→ TEXT SECTION
:::::

Depreciation and Amortization – drilling and trucking. Depreciation and amortization expense – drilling increased to $5.8 million for the three months ended September 30, 2007, as compared to $4.6 million for the year earlier period. Despite lower utilization, generally accepted accounting principles require depreciation to continue, and thus this increase is due to the additional rigs placed in service through DHS.
Exploration Expense. Exploration expense consists of geological and geophysical costs and lease rentals. Our exploration costs for the three months ended September 30, 2007 were $4.7 million compared to $1.2 million for the year earlier period. Current year exploration activities include activities in our Columbia River Basin, central Utah Hingeline, the Cowboy Prospect in Wyoming, and Newton County, Texas projects.

30


Table of Contents

Dry Hole Costs and Impairments. We incurred dry hole costs of approximately $273,000 for the three months ended September 30, 2007 compared to $247,000 for the comparable period a year ago. During the three months ended September 30, 2006, we recorded impairments totaling $11.0 million, of which $10.0 million was recorded on certain of the Company’s eastern Colorado properties primarily due to lower Rocky Mountain natural gas prices and $1.0 million was recorded on certain Oklahoma properties that are held for sale as of September 30, 2007.
Drilling and Trucking Operations. Drilling expenses decreased to $9.7 million for the three months ended September 30, 2007 compared to $10.7 million for the comparable prior year period. This decrease can be attributed to lower utilization during the current year period.

:::::

→ RAW RECORDS

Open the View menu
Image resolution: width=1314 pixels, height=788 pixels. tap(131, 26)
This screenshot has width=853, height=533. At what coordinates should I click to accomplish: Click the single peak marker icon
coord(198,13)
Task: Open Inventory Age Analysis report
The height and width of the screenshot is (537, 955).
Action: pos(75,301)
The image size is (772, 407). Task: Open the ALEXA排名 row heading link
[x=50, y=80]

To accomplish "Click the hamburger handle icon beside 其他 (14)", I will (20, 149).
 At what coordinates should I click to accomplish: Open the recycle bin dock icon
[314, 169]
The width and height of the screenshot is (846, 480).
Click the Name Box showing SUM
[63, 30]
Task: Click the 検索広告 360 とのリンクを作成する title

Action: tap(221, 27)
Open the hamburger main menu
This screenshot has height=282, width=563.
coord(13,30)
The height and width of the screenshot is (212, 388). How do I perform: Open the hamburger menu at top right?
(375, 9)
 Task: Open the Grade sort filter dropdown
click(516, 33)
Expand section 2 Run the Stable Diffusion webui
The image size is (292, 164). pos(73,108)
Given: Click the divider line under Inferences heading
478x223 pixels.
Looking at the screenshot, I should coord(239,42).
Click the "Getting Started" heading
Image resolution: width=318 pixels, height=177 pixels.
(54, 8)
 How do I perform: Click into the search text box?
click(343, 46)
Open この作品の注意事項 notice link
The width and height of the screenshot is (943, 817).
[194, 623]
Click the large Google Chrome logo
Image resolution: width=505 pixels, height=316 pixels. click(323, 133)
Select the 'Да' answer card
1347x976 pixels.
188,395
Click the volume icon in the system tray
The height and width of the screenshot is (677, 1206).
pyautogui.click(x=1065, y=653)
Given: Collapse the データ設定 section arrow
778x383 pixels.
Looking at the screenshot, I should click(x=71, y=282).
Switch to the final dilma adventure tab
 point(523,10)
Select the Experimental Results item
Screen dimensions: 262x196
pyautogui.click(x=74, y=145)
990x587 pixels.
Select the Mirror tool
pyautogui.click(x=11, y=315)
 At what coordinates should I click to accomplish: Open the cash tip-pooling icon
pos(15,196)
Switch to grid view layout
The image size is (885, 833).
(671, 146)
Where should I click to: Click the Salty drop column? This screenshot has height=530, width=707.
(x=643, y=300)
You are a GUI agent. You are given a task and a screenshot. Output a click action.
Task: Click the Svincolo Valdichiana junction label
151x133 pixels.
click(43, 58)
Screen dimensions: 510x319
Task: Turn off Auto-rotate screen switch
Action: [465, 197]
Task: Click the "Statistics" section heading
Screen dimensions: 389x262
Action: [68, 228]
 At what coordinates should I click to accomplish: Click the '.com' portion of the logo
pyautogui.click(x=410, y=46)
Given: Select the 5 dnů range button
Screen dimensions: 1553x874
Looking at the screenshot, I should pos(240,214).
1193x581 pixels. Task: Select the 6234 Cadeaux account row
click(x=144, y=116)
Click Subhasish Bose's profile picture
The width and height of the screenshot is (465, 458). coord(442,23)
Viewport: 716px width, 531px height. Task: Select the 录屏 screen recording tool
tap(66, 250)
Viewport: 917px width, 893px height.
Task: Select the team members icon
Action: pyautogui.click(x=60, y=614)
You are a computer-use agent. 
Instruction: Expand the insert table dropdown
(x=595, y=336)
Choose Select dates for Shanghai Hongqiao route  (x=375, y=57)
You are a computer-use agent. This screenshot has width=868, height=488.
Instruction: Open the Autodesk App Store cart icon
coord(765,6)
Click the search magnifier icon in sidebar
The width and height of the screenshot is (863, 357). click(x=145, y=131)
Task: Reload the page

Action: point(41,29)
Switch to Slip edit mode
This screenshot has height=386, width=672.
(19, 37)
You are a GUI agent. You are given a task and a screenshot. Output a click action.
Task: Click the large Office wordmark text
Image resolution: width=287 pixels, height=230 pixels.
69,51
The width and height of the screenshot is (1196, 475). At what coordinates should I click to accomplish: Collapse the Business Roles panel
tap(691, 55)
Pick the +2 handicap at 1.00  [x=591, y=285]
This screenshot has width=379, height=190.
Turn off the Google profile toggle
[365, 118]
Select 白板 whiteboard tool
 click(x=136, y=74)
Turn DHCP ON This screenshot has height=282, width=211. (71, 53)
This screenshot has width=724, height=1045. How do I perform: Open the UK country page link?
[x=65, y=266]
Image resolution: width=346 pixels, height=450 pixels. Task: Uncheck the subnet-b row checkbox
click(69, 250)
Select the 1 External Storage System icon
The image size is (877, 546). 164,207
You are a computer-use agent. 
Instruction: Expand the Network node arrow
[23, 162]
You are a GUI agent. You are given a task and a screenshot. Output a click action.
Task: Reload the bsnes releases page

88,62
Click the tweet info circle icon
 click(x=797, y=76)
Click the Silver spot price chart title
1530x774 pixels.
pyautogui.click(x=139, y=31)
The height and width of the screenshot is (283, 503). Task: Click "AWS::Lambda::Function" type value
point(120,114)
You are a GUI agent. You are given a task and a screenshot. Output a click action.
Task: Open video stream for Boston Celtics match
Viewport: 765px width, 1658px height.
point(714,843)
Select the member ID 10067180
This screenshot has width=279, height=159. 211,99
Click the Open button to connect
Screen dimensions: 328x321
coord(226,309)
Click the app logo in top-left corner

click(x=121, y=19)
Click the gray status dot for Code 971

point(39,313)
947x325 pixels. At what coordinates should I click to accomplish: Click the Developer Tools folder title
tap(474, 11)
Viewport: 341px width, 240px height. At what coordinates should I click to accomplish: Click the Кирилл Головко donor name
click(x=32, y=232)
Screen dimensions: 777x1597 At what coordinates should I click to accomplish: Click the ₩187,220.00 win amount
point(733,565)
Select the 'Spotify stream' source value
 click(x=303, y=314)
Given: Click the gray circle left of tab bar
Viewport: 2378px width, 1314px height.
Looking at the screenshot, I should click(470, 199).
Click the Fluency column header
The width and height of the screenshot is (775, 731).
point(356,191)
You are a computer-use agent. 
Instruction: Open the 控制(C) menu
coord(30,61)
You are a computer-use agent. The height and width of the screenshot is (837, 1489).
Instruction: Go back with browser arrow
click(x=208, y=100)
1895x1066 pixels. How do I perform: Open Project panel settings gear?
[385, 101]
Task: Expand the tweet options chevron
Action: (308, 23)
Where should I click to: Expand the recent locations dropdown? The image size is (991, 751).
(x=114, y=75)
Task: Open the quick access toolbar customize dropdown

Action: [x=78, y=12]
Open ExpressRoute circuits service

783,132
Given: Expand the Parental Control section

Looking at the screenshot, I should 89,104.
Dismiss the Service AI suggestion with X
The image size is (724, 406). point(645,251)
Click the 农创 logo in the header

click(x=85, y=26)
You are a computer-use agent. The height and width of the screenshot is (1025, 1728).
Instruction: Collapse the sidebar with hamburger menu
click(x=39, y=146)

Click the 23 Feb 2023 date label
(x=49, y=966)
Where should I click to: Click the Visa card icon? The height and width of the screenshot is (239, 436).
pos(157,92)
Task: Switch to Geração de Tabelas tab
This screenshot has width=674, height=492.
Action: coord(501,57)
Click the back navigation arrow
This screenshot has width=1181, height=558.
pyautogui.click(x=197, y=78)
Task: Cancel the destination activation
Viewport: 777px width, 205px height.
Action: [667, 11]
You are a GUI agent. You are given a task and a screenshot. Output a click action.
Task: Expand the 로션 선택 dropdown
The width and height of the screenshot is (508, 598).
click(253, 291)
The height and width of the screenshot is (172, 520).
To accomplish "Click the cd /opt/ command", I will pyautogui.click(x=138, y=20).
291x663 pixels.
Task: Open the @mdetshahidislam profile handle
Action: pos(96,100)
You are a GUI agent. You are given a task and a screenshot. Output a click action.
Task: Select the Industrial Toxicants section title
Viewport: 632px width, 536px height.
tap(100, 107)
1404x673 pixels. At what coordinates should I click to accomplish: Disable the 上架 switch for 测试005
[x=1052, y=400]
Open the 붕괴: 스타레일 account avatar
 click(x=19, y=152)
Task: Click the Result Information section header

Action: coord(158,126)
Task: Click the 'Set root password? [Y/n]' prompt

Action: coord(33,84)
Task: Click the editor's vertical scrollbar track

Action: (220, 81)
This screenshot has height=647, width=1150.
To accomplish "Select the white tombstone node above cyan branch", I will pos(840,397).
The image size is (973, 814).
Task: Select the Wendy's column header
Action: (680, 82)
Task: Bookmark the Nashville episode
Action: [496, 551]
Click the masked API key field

:::::

→ TASK TO COMPLETE
Repeat the passage in the expense discussion above from "Dry Hole Costs and" to "current year period.".

→ THE RESPONSE
Dry Hole Costs and Impairments. We incurred dry hole costs of approximately $273,000 for the three months ended September 30, 2007 compared to $247,000 for the comparable period a year ago. During the three months ended September 30, 2006, we recorded impairments totaling $11.0 million, of which $10.0 million was recorded on certain of the Company’s eastern Colorado properties primarily due to lower Rocky Mountain natural gas prices and $1.0 million was recorded on certain Oklahoma properties that are held for sale as of September 30, 2007.
Drilling and Trucking Operations. Drilling expenses decreased to $9.7 million for the three months ended September 30, 2007 compared to $10.7 million for the comparable prior year period. This decrease can be attributed to lower utilization during the current year period.